Never say never. Because limits, like fears, are often just an illusion."
Jordan may have been a better basketball player than life coach, but he had a point. Follow the Jordan rules; recognize that fears are not real and soar past them, or put them to use. The key to dealing with your worst fears, whether it is fear of flying, fear of failing, or fear of relationships, is to recognize that the fear is not real. It is an emotion, and you can control your response to your emotions.
I had to learn this lesson early in my speaking career. I was very fearful and nervous. I did not know how people would respond to what I had to say. I wasn't sure they'd even listen to me. Fortunately, my first speaking engagements were to my fellow students.
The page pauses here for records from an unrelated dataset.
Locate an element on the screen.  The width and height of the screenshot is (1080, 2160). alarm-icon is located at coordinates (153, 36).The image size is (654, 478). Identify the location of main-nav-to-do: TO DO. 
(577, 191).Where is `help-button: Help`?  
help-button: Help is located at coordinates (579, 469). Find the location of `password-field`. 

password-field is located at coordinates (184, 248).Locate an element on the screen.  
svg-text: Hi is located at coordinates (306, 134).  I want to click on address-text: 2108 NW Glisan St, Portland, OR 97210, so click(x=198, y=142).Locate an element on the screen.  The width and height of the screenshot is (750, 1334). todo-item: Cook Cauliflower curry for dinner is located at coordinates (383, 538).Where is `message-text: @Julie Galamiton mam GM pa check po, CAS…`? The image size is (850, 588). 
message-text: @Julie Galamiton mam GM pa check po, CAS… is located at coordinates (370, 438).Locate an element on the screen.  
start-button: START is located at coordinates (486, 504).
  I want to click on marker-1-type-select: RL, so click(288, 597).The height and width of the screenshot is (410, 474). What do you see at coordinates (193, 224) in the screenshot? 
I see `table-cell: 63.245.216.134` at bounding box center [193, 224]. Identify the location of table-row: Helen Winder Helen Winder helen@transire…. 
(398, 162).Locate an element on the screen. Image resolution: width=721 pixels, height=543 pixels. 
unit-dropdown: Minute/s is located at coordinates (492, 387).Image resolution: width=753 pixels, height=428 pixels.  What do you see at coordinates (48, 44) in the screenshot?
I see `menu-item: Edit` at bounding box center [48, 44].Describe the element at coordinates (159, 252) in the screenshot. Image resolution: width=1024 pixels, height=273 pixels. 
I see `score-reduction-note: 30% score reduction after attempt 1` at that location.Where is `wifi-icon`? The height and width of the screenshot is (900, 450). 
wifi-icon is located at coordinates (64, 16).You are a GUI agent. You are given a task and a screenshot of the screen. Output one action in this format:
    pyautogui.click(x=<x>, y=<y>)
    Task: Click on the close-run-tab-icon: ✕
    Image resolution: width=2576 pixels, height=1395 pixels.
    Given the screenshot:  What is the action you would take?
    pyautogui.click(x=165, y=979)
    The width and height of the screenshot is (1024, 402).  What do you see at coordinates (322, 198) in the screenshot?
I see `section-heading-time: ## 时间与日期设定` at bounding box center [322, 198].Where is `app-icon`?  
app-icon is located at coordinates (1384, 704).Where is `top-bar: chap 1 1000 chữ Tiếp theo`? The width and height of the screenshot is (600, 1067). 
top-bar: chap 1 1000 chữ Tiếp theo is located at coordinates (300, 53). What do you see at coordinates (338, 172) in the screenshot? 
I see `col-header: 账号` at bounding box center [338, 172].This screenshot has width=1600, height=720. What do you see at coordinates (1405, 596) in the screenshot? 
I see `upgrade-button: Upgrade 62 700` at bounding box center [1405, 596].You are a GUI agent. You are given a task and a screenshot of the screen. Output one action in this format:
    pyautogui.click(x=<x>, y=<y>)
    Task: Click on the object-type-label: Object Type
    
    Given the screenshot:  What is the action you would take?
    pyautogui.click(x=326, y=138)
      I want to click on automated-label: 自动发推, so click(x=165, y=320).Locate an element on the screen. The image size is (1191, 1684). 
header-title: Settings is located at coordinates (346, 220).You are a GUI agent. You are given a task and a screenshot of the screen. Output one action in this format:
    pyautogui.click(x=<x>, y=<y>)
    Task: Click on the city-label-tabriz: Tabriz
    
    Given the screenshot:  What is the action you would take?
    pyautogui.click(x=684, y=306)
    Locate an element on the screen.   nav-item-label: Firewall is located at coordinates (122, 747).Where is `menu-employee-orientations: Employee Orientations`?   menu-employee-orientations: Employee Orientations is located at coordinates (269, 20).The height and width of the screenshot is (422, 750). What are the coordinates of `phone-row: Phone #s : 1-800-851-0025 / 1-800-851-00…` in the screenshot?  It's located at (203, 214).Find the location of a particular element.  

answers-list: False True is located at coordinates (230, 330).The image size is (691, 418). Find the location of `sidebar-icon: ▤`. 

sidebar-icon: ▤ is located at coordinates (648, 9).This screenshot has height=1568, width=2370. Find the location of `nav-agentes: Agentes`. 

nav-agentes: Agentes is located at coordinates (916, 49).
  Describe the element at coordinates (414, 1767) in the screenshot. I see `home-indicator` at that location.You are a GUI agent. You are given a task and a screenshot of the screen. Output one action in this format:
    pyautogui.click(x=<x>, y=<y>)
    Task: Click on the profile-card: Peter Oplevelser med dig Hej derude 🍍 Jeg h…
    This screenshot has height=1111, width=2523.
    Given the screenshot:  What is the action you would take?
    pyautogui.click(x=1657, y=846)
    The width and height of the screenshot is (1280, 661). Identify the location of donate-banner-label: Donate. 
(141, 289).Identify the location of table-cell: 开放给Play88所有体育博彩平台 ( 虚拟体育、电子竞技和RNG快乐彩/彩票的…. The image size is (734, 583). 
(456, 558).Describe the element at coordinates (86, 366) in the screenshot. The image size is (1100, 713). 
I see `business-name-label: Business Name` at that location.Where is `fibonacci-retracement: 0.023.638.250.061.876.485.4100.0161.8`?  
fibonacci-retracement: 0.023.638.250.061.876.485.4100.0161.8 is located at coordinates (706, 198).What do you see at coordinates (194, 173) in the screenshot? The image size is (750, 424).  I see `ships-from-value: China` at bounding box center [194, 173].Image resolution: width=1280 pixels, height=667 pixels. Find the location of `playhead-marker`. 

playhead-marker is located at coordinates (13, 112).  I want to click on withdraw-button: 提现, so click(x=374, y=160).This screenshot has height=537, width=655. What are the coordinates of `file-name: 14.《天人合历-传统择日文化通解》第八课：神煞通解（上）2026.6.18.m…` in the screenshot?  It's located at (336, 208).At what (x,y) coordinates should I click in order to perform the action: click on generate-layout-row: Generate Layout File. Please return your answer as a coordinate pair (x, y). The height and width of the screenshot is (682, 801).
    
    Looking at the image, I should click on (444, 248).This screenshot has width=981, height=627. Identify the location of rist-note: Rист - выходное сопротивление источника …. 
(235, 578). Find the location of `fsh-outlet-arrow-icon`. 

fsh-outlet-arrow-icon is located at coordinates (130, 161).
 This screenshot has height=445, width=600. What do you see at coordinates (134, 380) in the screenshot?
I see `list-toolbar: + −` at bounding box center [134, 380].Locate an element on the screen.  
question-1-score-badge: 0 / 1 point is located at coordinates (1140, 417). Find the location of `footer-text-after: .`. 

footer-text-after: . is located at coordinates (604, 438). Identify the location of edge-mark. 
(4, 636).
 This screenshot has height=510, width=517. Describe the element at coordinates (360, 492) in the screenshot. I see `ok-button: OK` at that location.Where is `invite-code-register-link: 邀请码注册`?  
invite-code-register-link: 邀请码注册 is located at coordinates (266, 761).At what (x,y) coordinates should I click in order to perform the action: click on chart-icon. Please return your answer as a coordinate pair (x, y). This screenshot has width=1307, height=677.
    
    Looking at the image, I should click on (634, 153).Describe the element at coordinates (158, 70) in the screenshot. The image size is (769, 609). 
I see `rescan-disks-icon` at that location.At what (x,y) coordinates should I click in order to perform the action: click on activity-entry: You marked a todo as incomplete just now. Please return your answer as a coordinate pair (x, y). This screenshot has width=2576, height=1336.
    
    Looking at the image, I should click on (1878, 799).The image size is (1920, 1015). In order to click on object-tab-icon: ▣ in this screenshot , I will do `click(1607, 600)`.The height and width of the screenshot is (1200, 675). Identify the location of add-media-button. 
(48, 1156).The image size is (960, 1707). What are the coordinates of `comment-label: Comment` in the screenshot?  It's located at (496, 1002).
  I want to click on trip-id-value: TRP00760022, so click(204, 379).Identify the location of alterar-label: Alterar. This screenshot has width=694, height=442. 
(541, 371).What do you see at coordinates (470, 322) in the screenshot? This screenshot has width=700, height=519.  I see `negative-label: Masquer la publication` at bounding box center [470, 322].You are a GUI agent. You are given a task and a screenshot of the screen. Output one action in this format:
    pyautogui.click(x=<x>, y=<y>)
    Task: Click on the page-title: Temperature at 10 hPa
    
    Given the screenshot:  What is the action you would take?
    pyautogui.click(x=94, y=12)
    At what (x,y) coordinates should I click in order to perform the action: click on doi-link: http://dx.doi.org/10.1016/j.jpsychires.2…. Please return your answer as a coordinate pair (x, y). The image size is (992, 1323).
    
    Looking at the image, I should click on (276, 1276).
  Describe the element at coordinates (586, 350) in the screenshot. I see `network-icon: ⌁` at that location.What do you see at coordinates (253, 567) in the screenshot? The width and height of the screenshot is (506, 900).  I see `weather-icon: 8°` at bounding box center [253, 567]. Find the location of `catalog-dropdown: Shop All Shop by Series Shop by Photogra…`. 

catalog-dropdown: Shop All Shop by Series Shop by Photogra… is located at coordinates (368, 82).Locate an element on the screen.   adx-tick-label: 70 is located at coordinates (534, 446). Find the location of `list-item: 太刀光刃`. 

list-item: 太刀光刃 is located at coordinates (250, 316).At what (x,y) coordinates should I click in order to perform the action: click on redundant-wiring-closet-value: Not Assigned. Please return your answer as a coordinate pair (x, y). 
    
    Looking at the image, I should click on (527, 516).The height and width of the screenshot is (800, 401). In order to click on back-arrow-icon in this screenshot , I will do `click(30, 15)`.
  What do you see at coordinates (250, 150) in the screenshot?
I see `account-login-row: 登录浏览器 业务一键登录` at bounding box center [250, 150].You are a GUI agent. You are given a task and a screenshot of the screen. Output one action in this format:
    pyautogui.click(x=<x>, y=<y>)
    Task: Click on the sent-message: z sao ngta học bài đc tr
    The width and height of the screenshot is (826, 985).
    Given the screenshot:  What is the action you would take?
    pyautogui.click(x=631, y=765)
They knew me, and we were comfortable with each other. Over time I began speaking to larger youth groups and churches with only a few friends sprinkled into the crowd. Gradually I overcame my nervousness and fears.
I still experience fear when I am called to speak to many thousands of people, sometimes tens and hundreds of thousands. I go into remote areas of China, South America, Africa, and other parts of the world where I have no idea how people will receive me. I'm afraid I'll tell a joke that means something entirely different in their culture and they'll take offense. I use that fear to remind myself to always run my speeches by my interpreters and hosts before
I risk embarrassment.
I've learned to welcome my fear as a source of energy and as a tool to focus my preparations. If I'm afraid of forgetting my speech or messing something up, it helps me concentrate on reviewing and practicing my presentation.
Many fears are useful in that way. For example, it is a good fear that motivates you to snap on the seat belt because you don't want to be injured in a car accident. If your fear of catching a cold or a flu inspires you to wash your hands and take vitamins, that's good too.
Too often, though, we allow our learned fears to run amok. Instead of simply taking precautions to avoid catching a flu or cold, some people take it to an extreme by locking themselves in their homes and refusing to go outdoors. When our fears keep us from doing all we can do or from being all we can be, they are not reasonable.